### Exercise details
Please repeat, from the entries that follow, the lines from the one containing "Task: Refresh the page with reload icon" through the one containing "Image resolution: width=1279" exactly, adding nothing.

### Given data

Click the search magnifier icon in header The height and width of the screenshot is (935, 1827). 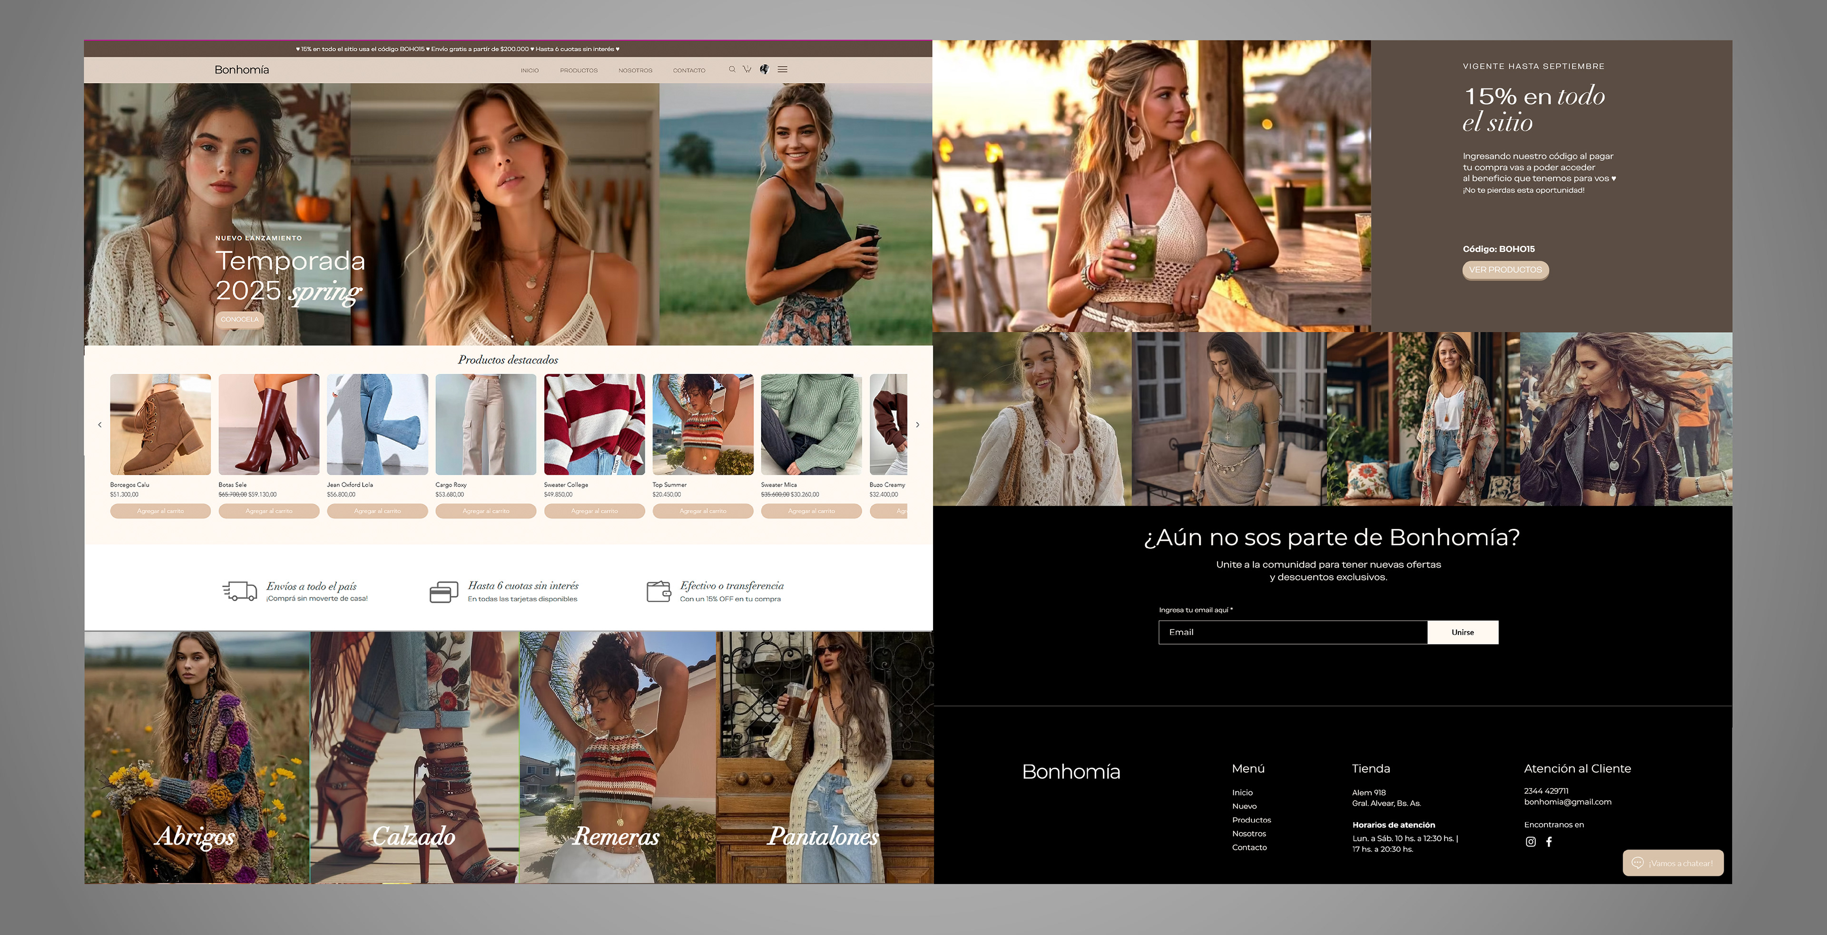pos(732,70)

* * *

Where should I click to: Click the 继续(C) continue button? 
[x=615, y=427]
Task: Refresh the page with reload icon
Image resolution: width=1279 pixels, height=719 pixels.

...

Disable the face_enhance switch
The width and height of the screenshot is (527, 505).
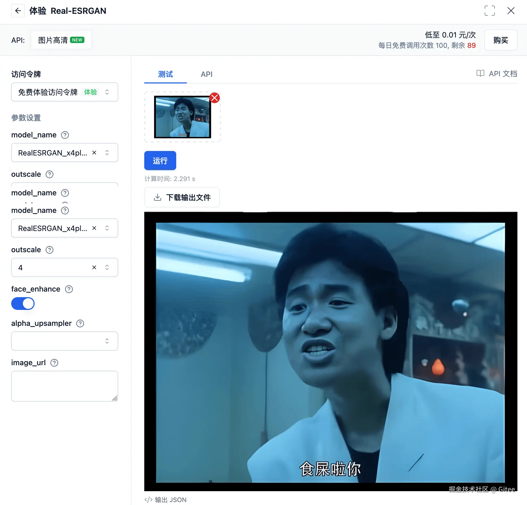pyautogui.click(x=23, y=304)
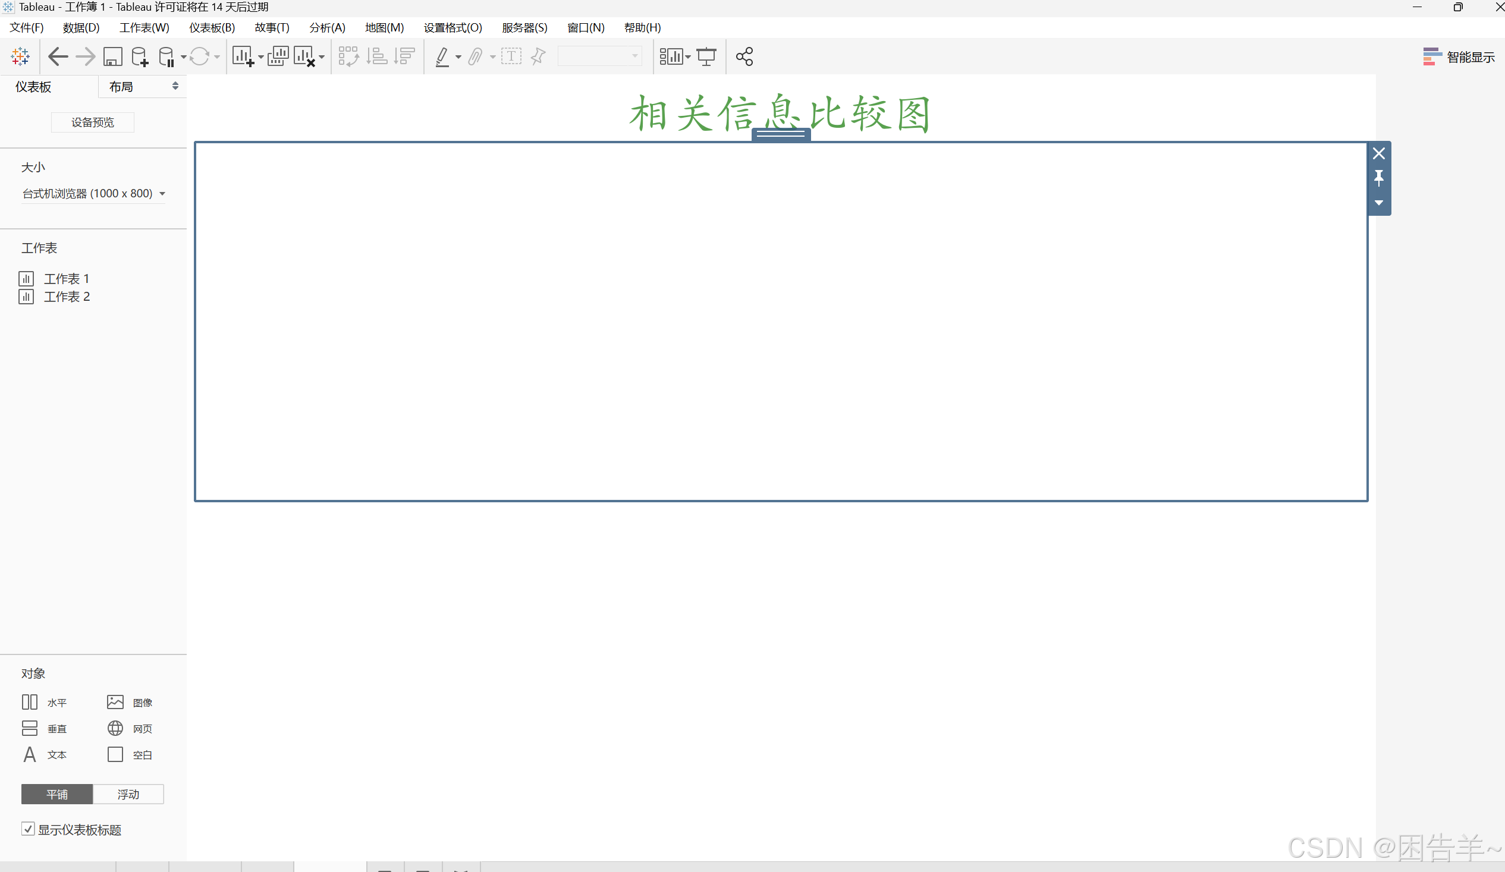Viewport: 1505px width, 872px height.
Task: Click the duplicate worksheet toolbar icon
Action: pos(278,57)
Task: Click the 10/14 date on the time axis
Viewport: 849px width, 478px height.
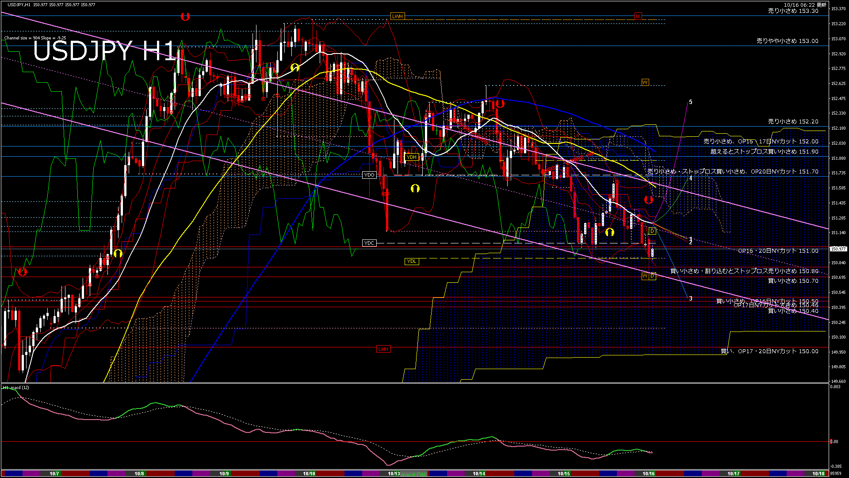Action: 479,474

### Your solution
Task: Refresh the page with reload icon
Image resolution: width=1279 pixels, height=719 pixels.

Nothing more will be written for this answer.